[Schriftliche Aufgabe]:
Schreiben Sie den Text über die Gemeinderatswahlen vollständig und wortgetreu ab.

[Lesetext]:
———

Da waren ja eben erst Gemeinderatswahlen, begleitet von einer Kaskade erlesener Blödheiten, die fast ausschließlich von Spindoctor Feelgood stammten und auf absolut obszöne Art eine Zukunft in der Komfortzone andeuteten. Es kann, so hoffe ich inbrünstig, nur eine Frage der Zeit sein, bis dem Gros der Menschen ob solcher Unverfrorenheit hin alle Fäden reißen.

Ich möchte dem politischen Personal manchmal dieses unerträgliche Gewäsch mit der Faust in den Rachen zurückschieben, weil es ungenierten Ohrfeigen gleichkommt, meine Intelligenz mit solchen Polemiken zu beleidigen.

Bevor ich mich hier völlig in Hitze schreibe und mein Verstand in den Graben fährt: Schluß damit! Was es zum gehabten Gemeinderatswahlkampf zu sagen gab, hab ich hier in etlichen Beiträgen unter dem Stichwort Wahlen zusammengefaßt: [link] Es war eine umfassende Spitzenleistung des Nichtssagenden.

———

[Material]:
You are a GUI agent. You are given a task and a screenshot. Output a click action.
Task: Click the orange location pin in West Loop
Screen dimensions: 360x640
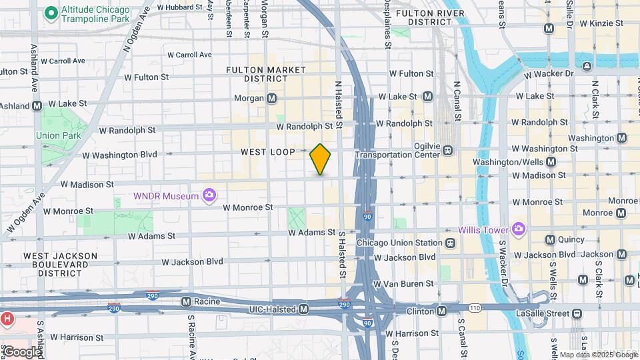(x=320, y=159)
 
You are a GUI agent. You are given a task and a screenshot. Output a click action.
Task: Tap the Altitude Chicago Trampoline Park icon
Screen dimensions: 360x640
(x=49, y=13)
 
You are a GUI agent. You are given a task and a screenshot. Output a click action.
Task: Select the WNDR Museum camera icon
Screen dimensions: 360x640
(x=209, y=195)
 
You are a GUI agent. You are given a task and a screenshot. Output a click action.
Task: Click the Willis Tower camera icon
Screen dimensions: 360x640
(x=518, y=229)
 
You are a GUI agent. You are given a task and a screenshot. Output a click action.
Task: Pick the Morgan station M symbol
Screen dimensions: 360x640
(x=271, y=98)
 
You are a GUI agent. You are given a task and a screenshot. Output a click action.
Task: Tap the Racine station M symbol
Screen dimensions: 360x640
(x=187, y=301)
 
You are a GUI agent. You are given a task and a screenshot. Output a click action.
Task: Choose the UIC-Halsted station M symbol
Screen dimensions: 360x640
(x=303, y=309)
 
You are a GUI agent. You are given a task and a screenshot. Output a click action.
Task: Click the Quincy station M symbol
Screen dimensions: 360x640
(x=550, y=239)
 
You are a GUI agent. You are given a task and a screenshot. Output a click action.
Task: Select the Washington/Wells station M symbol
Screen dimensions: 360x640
(x=551, y=161)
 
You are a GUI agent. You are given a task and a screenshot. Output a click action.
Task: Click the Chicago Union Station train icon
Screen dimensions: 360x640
(x=451, y=243)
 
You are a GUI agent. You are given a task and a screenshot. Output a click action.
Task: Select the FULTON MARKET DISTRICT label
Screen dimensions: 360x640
(x=265, y=74)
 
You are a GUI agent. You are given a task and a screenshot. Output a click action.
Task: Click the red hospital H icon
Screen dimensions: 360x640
(x=6, y=319)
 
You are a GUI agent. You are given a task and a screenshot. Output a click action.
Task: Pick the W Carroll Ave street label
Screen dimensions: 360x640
(x=189, y=55)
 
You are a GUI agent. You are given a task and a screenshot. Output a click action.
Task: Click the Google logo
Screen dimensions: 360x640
(x=22, y=351)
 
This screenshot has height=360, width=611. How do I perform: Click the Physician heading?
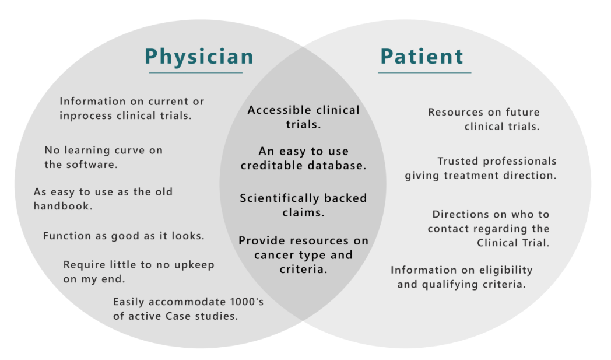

———

[Antwort zur Aufgabe]:
Da waren ja eben erst Gemeinderatswahlen, begleitet von einer Kaskade erlesener Blödheiten, die fast ausschließlich von Spindoctor Feelgood stammten und auf absolut obszöne Art eine Zukunft in der Komfortzone andeuteten. Es kann, so hoffe ich inbrünstig, nur eine Frage der Zeit sein, bis dem Gros der Menschen ob solcher Unverfrorenheit hin alle Fäden reißen.

Ich möchte dem politischen Personal manchmal dieses unerträgliche Gewäsch mit der Faust in den Rachen zurückschieben, weil es ungenierten Ohrfeigen gleichkommt, meine Intelligenz mit solchen Polemiken zu beleidigen.

Bevor ich mich hier völlig in Hitze schreibe und mein Verstand in den Graben fährt: Schluß damit! Was es zum gehabten Gemeinderatswahlkampf zu sagen gab, hab ich hier in etlichen Beiträgen unter dem Stichwort Wahlen zusammengefaßt: [link] Es war eine umfassende Spitzenleistung des Nichtssagenden.